OverviewWhite Cloud Peak #3 (WCP-3) is located in the White Cloud Mountains of central Idaho. With four distinct ridgelines, WCP-3 has a pyramidal shape when viewed from most directions. It is an attractive peak composed primarily of light colored metamorphed limestone, which is very reflective in nature and can change in appearance depending on lighting conditions. It is particularly striking when viewed in the morning sunlight. It is not the tallest peak in the area by any means, but does stand out visibly because of the pyramidal shape and a fair amount of clean prominence from other nearby peaks.
The summit of WCP-3 provides an outstanding viewpoint to take in the surrounding area and other beautiful peaks. Of particular interest is the row of peaks lining the ridge east of Ocaulkens Lake (Chinese Wall, Caulkens Peak, WCP-9, and D.O. Lee Peak). In addition, you get an unobstructed view of the other three WCP’s surrounding very remote Swimm Lake (WCP-5, WCP-4, and WCP-2) as well as WCP-1, located on the connecting ridge to the north of WCP-3.
Despite being one of the more easily reachable summits in the northern White Clouds, WCP-3 sees very few visitors.
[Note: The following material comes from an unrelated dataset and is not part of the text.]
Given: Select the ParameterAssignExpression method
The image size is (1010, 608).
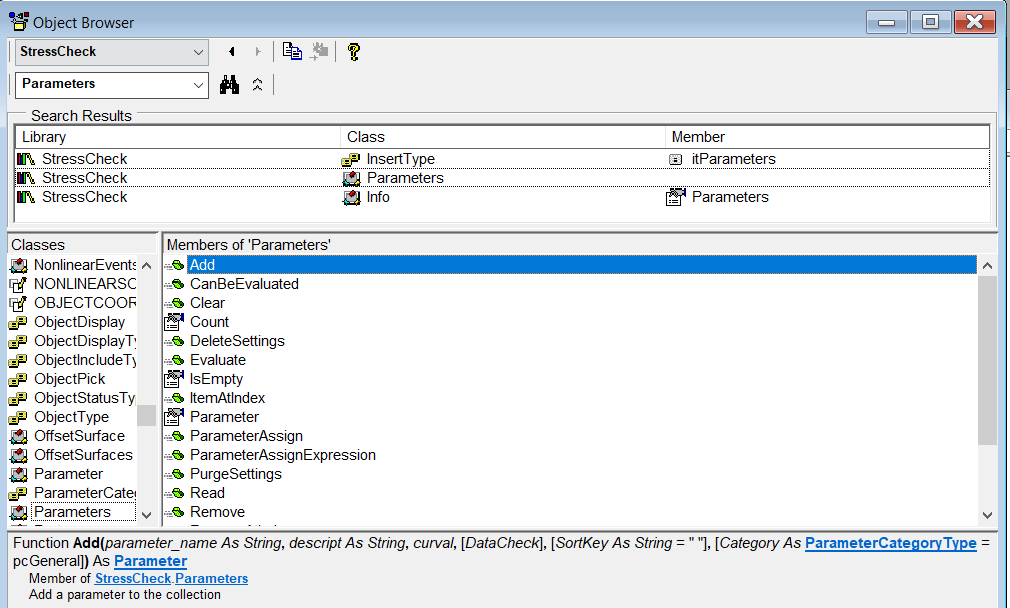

This is partially due to the obscure nature of the area, as well as the fact that easiest approach route via the north ridge is not well documented. There is no register on the summit, and not even a cairn to give a feel for the frequency of visitors. If you chose to climb this peak, you will likely have the summit and approach to yourself.
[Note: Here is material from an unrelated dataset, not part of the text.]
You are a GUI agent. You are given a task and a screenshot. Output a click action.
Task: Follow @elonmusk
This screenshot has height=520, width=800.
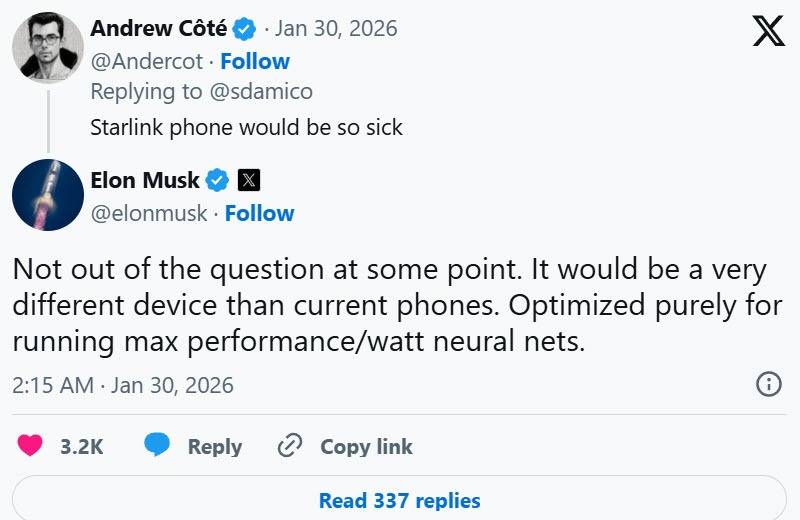click(259, 213)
|Northern "White Cloud Peaks"|
|Name||Elevation||Lat / Lon|
|Caulkens||11500'+||44.1182°N / 114.6233°W|
|D.O. Lee||11342'||44.1028°N / 114.6287°W|
|WCP-9||11263'||44.1119°N / 114.6267°W|
|WCP-10||11102'||44.1178°N / 114.6093°W|
|WCP-7||10777'||44.1226°N / 114.6526°W|
|WCP-5||10597'||44.1356°N / 114.6573°W|
|WCP-3||10588'||44.1562°N / 114.6599°W|
|WCP-8||10557'||44.1052°N / 114.6458°W|
|Watson||10453'||44.1311°N / 114.6846°W|
|WCP-4||10450'||44.1379°N / 114.6772°W|
|WCP-1||10353'||44.1687°N / 114.6578°W|
|WCP-2||10271'||44.1586°N / 114.6758°W|
|WCP-6||10256'||44.1307°N / 114.6469°W|
Getting ThereThere are a few different route options for WCP-3, with the most likely ones beginning from the Slate Creek trailhead. To get there from the beautiful mountain town of Stanley, go northeast on Highway 75 for 24 miles (or 34 miles southwest from Challis). Just after the highway crosses the Salmon River, there is a turnoff to the right (south) for Slate Creek. Follow the road for 0.8 miles until you reach a fork. Take the left branch and follow the dirt Slate Creek Road (FS666) until it ends at around 7 miles from where it leaves the highway.
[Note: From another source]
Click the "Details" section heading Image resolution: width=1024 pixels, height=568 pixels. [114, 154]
At the trailhead you’ll find the Slate Creek Hot Springs to soak your tired feet, just keep your eyes to yourself. There are also some old mine buildings nearby that you should stay away from as well as big mounds of silty mine tailings.
Making camp at the Slate Creek trailhead may be an option, especially if you want to soak in the hot-springs. But there aren't many spots to pitch a tent and the nearby scenery is somewhat diminished by the mine buildings in the vicinity. The nearest improved camping is at the Holman Creek Campground down on the Salmon River, just off HWY 75. There are also several unimproved camping areas alongside Slate Creek Road.
If you prefer to backpack in closer to WCP-3, great campsites can be made along the north ridge approach at Hoodoo Lake or in the 8900' basin above Hoodoo Lake. Swimm Lake also looks like a great place to camp, especially if you want total isolation, but it is very remote so getting there would be quite an undertaking.
Red TapeThere aren't any permits or parking passes needed, so no red tape to speak of. Just steer clear of the mine buildings near the trailhead and respect the fragile nature of the alpine basin above Hoodoo Lake. Just tread lightly in general.
When To ClimbThe summer climbing season in the White Clouds is typically from middle July until the snow flies in October. A snow climb may be feasible earlier in the year on the northeast face of WCP-3, but would require crossing a couple streams swollen by snow run off and the approach would be longer depending on spring road conditions to the Slate Creek trailhead.
GuidebooksEven with the obscure nature of the area, there are actually at least two guidebooks with details on this region.
- Idaho: A Climbing Guide by Tom Lopez – This is far and away the premier mountaineering text for the state, with an entire section devoted to the White Clouds.
- Trails of the Sawtooth and White Cloud Mountains by Margaret Fuller – Detailed descriptions of hikes in the White Clouds and neighboring Sawtooths. Includes approach information on how to get to Hoodoo Lake.